②救い主が親しい者(イスカリオテ・ユダ)から裏切られ、銀貨で売られる

「私が信頼した親しい友が私のパンを食べている者までが私に向かってかかとを上げます。」(詩篇 41篇9節 紀元前1000年頃の預言)

「主は私に言われた。『それを陶器師に投げ与えよ。わたしが彼らに値積もりされた、尊い価を。』そこで私は銀三十を取り、それを主の宮の陶器師に投げ与えた。」(ゼカリヤ書 11章13節 紀元前500年頃の預言)
※イスカリオテ・ユダがキリストを裏切って手に入れた報酬の銀貨30枚は、最終的に陶器師の畑を買うために使われ、陶器師に与えられました。

 他にも多くの預言がキリストについて書かれており、それらは数百年以上前に書かれたものですが、キリストのご生涯や十字架の死の場面で文字通りに実現しました。そして、その中でも旧約の福音書とさえ呼ばれることがあるイザヤ書の最も重要な預言を最後に取り上げたいと思います。

③救い主が罪人の身代わりに死なれる

「彼は私たちの背きのために刺され、私たちの咎のために砕かれたのだ。彼への懲らしめが私たちに平安をもたらし、その打ち傷のゆえに、私たちは癒やされた。私たちはみな、羊のようにさまよい、それぞれ自分勝手な道に向かって行った。しかし、主は私たちすべての者の咎を彼に負わせた。
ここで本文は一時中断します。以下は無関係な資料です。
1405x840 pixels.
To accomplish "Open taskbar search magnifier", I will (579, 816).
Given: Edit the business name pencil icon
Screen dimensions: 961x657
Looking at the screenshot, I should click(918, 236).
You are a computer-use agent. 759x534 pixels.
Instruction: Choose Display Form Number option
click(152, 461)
」(イザヤ書 53章4~6節 紀元前700年頃の預言)

 これこそ、神が人間にお伝えになりたいメッセージなのです。人間は神によって造られたにも関わらず、神を無視して生きるようになってしまいました。ある人は「神などいない」と言い、また、ある人は「各々が信じたい神を好きなように信じればいい」と言います。そして多くの罪(嘘・争い・悪口・不道徳…)を犯していながら、神に罪の赦しを求めようともしません。まさに「それぞれ自分勝手な道に向かって」いるのです。しかし、その行き着く先は、罪のさばきです。聖書には、あなたの死後の行き先についての明確な預言があります。

「人間には、一度死ぬことと死後にさばきを受けることが定まっている」(へブル人への手紙 9章27節)
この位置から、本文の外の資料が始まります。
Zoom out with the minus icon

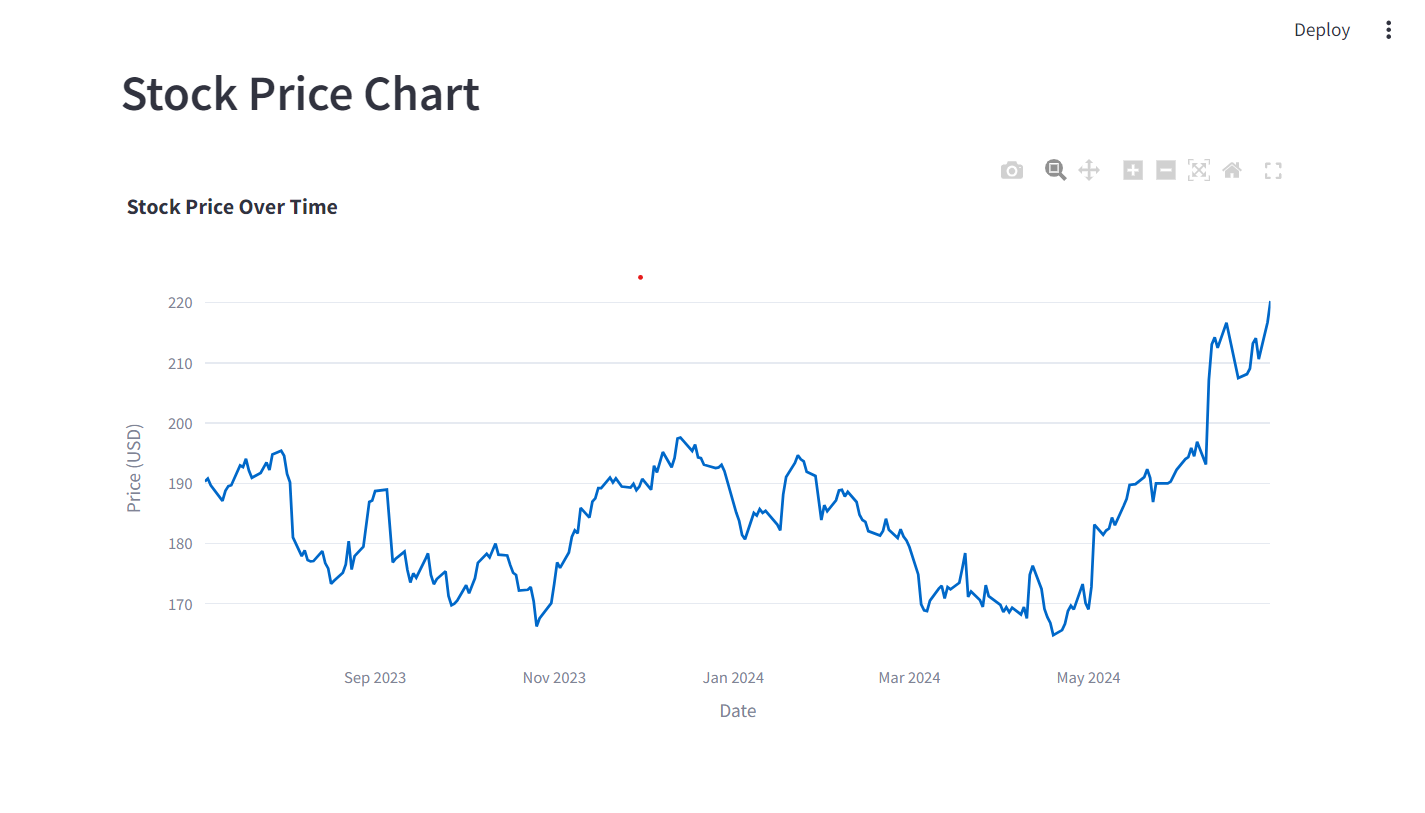[x=1166, y=171]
 死後のさばきは、永遠に火の燃える地獄での刑罰です。しかし、だからこそ私たちを愛しておられる神は救い主キリストを遣わしてくださいました。

 そして、聖書の預言の通りに十字架上で「私たちすべての者の咎(=罪)を彼に負わせ」てくださったのです。キリストは罪のない御子なる神が人となった方であられるのに、私やあなたの罪を背負って身代わりに死なれました。そして、死後三日目によみがえられたのです。どうか、あなたも罪を認めて、この救い主キリストを信じ受け入れる方となってください。

「神は、実に、そのひとり子(=イエス・キリスト)をお与えになったほどに世を愛された。それは御子を信じる者が、一人として滅びることなく、永遠のいのちを持つためである。」(ヨハネの福音書 3章16節)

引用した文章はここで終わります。